On le voit, la philosophie naturelle d’Isaac Newton pourrait
avoir joué un rôle important sur la pensée et l’analyse d’Adam
Smith4(Schabas, 2004). Dans un précédent article, nous avons mis
en parallèle les travaux de Smith et ceux de Newton sans toutefois
pousser plus loin notre investigation de l’analogie entre le monde
des corps de Newton et le monde des hommes de Smith (Diemer
et Guillemin, 2011). Dans ce qui suit, nous prenons le parti de
mettre en évidence la profondeur des relations entre les travaux de
philosophie morale et d’économie politique de Smith et les recherches
en philosophie naturelle de Newton. Dans un premier temps, nous
préciserons que les références de Smith à Newton sont nombreuses.
En effet, on trouve chez Smith des références à des concepts et des
lois exposés dans les Principes Mathématiques de la Philosophie Naturelle
(PMPN) de Newton pour traiter des questions ponctuelles. Mais
surtout, il existe aussi une grande convergence entre la représentation
smithienne du monde des hommes et la représentation newtonienne
du monde des corps. Nous verrons que Smith possède une bonne
connaissance des travaux des physiciens depuis l’antiquité jusqu’au
3 Nous reviendrons plus loin sur la thèse de Mirowski.

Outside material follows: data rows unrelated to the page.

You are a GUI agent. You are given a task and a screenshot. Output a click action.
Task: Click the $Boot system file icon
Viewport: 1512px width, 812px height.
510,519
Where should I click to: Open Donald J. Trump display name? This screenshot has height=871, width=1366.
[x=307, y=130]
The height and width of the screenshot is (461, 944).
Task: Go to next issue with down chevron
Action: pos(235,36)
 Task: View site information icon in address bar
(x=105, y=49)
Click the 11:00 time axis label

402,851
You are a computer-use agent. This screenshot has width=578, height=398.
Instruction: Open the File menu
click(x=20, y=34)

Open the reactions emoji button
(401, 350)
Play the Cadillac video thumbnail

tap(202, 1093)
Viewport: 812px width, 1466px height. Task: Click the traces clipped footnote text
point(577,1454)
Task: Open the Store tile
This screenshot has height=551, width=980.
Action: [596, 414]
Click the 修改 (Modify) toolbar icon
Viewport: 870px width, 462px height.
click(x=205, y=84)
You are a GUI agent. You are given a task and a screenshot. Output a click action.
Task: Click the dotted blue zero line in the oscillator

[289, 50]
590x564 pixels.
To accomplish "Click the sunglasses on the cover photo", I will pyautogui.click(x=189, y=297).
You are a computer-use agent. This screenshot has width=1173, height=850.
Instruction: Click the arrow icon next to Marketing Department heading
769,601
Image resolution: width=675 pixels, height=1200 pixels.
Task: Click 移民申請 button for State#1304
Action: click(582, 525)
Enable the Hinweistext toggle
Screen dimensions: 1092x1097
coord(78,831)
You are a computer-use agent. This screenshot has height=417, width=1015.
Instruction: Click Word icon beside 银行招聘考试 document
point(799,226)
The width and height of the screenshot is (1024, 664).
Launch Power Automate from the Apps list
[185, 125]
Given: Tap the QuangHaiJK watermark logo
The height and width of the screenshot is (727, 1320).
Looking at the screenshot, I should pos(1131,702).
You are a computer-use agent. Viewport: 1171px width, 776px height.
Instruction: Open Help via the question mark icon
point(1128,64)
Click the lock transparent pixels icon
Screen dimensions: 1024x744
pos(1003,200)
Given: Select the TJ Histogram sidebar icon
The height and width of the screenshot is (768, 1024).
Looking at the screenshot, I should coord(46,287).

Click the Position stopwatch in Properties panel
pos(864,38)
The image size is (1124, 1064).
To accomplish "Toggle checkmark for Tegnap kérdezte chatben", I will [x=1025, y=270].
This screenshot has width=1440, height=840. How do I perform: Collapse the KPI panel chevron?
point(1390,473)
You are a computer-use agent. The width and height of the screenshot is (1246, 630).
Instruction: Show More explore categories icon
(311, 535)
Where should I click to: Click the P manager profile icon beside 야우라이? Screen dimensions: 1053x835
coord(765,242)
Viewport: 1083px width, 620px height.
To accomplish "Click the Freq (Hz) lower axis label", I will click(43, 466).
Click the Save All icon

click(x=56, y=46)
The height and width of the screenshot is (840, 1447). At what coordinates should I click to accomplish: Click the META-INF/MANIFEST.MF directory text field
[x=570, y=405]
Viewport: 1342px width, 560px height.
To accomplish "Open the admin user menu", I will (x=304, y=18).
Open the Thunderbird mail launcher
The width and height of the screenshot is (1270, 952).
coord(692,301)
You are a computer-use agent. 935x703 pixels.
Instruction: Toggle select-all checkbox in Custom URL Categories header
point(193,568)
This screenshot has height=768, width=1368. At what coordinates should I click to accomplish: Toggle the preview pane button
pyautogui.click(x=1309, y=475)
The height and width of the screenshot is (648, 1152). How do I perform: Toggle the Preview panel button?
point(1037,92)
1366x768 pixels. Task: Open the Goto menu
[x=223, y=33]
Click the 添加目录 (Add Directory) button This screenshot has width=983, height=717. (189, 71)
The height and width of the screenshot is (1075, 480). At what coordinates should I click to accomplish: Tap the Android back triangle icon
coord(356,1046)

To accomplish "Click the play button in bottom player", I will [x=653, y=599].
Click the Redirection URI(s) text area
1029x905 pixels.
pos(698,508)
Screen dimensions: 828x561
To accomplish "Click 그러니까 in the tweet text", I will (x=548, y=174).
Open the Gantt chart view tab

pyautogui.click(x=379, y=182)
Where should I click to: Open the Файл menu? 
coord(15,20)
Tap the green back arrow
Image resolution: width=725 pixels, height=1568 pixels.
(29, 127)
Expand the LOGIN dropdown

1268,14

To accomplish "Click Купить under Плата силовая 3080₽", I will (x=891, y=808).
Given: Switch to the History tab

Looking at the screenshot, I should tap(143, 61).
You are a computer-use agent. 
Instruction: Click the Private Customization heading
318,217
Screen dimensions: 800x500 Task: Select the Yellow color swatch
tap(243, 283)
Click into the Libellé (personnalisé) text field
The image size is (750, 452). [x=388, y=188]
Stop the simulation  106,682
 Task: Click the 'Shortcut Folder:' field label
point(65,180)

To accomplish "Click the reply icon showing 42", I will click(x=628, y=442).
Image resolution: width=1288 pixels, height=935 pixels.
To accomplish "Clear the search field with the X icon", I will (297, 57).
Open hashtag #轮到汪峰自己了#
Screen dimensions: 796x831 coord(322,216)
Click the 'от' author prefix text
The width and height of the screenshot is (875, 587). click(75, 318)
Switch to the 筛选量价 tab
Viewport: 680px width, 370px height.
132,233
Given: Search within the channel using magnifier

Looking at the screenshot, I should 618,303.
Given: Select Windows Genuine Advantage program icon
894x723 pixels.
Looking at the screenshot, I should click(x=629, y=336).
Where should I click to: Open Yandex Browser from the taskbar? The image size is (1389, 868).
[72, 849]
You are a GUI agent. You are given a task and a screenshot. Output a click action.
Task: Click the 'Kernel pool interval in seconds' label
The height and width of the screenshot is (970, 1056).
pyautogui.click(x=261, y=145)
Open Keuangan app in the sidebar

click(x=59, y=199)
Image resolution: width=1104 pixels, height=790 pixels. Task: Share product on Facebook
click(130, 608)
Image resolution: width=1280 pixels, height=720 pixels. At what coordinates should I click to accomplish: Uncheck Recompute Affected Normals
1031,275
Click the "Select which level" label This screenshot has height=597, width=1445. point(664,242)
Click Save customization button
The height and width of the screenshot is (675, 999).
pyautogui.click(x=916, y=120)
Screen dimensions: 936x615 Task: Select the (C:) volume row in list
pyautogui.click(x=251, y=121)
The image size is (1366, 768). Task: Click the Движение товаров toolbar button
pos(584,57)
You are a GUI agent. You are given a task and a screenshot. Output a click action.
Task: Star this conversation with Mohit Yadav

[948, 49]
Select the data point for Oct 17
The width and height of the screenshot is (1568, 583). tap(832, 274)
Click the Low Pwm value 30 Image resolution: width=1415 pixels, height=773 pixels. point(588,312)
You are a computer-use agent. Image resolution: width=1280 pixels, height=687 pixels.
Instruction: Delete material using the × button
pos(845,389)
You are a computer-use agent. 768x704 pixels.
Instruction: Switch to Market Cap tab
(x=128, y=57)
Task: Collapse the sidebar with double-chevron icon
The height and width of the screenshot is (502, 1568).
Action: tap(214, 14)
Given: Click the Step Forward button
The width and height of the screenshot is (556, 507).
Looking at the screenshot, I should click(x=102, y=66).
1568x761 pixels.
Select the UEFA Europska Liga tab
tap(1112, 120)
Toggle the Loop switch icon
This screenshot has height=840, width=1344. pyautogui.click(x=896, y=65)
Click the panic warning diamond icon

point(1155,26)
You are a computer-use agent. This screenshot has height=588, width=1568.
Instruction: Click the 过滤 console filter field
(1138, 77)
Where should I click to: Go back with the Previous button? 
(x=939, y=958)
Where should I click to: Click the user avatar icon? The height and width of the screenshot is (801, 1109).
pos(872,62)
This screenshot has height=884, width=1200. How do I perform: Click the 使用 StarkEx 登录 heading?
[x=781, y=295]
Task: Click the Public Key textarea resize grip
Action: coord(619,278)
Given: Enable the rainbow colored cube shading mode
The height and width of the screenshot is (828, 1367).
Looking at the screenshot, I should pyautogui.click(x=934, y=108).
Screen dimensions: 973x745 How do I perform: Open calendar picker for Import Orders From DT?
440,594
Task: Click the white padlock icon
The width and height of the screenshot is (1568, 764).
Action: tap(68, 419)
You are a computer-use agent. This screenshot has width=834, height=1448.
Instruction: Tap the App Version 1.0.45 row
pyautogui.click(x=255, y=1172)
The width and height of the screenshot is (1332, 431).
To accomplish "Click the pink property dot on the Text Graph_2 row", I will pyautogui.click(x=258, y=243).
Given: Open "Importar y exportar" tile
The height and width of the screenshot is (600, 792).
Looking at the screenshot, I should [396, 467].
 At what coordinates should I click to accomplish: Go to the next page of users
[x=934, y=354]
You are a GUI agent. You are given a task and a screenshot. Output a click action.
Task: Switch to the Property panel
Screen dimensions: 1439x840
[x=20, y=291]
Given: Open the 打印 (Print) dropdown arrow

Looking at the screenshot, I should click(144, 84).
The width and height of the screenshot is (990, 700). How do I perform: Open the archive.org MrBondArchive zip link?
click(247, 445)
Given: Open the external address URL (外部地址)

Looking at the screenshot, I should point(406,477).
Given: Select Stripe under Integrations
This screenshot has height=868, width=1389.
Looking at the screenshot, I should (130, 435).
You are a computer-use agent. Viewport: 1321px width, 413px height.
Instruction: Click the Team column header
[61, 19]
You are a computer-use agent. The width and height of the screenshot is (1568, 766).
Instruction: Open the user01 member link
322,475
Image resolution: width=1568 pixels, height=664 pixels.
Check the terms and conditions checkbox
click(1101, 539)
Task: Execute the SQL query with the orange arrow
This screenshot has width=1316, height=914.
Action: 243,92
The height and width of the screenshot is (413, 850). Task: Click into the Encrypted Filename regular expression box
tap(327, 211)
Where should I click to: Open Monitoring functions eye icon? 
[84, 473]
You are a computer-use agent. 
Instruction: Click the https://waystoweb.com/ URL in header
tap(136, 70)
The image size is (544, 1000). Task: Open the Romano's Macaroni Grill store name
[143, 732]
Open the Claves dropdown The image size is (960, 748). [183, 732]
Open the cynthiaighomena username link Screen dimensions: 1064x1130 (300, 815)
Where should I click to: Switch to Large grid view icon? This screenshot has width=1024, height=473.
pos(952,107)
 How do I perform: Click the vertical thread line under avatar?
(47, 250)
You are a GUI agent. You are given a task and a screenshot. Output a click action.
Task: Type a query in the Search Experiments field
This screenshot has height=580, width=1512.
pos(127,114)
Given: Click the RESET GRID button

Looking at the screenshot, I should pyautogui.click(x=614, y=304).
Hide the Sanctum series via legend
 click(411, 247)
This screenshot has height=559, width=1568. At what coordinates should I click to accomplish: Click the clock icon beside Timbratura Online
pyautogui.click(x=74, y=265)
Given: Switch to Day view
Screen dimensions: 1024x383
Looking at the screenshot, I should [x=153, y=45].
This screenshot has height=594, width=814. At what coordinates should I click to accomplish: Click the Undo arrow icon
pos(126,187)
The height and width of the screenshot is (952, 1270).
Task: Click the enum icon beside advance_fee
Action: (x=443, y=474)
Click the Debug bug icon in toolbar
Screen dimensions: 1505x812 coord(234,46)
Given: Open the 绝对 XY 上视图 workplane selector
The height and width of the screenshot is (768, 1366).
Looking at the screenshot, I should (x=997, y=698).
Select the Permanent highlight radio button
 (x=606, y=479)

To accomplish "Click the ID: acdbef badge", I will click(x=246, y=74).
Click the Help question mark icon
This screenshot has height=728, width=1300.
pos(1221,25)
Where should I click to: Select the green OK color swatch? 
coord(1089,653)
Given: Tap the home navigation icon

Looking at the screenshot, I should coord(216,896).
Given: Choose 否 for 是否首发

4 Cremaschi (1981, 117) distingue deux interprétations des travaux de Smith. Dans
la littérature du XIXesiècle, Richesse des Nations est présentée comme un système
cherchant à déduire des faits de certains principes considérés comme absolus. Dans
la littérature du XXesiècle, Adam Smith est un scientifique empirique, ce qualificatif
serait valable à la fois pour la Richesse des nations et la Théorie des sentiments moraux.